Something incredibly important for those in leadership positions during tough times when the public is frightened or when someone is going through a crises is the responsibility on them to manage each crisis first and foremost with empathy.

When my brother was killed, we immediately went through pains and fears that we did not know existed. This happens around the world with people who live in war-torn countries or people who live in cities that are plagued with violence. The actual people dealing with the crisis are walking through an unfathomable reality of pain and fear. Though we read it in one way as just another story or another statistic, something that keeps getting lost in these crises are leaders speaking to the humanity of them. Acknowledging the actual people who are walking through the suffering.

You look the world over and the most effective leaders that we honor throughout history had a unique ability to communicate people through tough times. Dr. King lived through a very, vey violent time. People were getting killed, he was being threatened constantly, and was eventually killed. But somehow, through all of that, he found a way to be a steady ship in those stormy waters.
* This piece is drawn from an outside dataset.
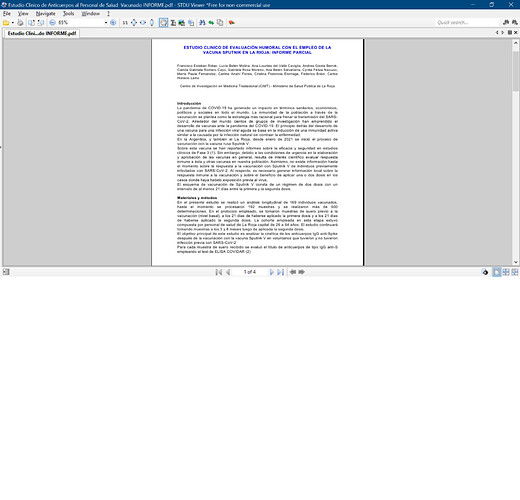Select the fit page size icon
The width and height of the screenshot is (520, 500).
[x=134, y=23]
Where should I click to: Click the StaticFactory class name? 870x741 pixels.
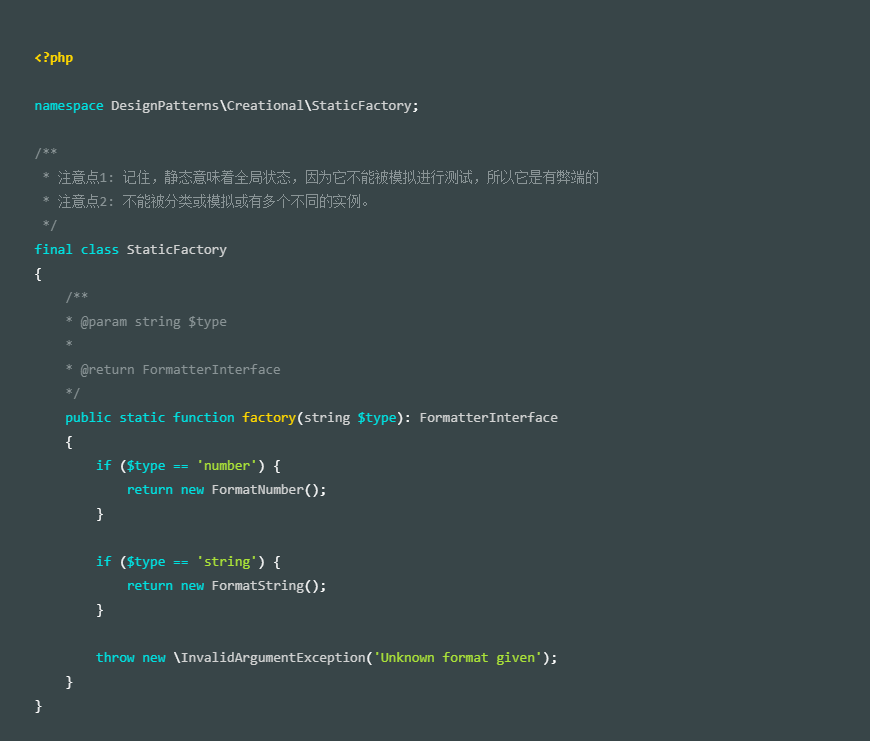[x=176, y=250]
He had a way of making people feel that no matter what, he was right there with you and that he was going to walk through the pain with you.

This should be the first thing a leader does. You first have to speak to the humanity of a crisis. First and foremost, say, “I see and acknowledge that you are going through pain.” That is powerful. Most times, people just need to hear somebody say this. “I see that you are hurting, I see that you are scared, I see that the world has failed you in this moment, and that you have a right to grieve.” That gives people the freedom to be in a place where they can work with you and follow you and let you help them guide you.

When you do not speak to people’s pain as a leader, it causes bitterness and resentment. It makes people feel alone and makes them feel like they do not matter.

Because my brother was killed by gun violence, many people did not first acknowledge that my brother was a human being, I was a human being, my family were people who were grieving and in pain. They jumped to the debates and discussions around how my brother was killed. You have to make sure that in the midst of the crisis you do not focus on how you feel, you focus on how others feel. That is your responsibility.

We all need to take a step back from all of our debates and discussions and think about when the last time was when we first acknowledged that someone was hurting. This will help us build relationships. This will help us draw closer and lead in a more impactful way. It allows people to trust your intentions and believe that you are putting their needs first.

Crises is when true leaders shine and make a huge impact. Be challenged and pushed to empathize with those in pain and lead them through understanding and acknowledgment that you see them.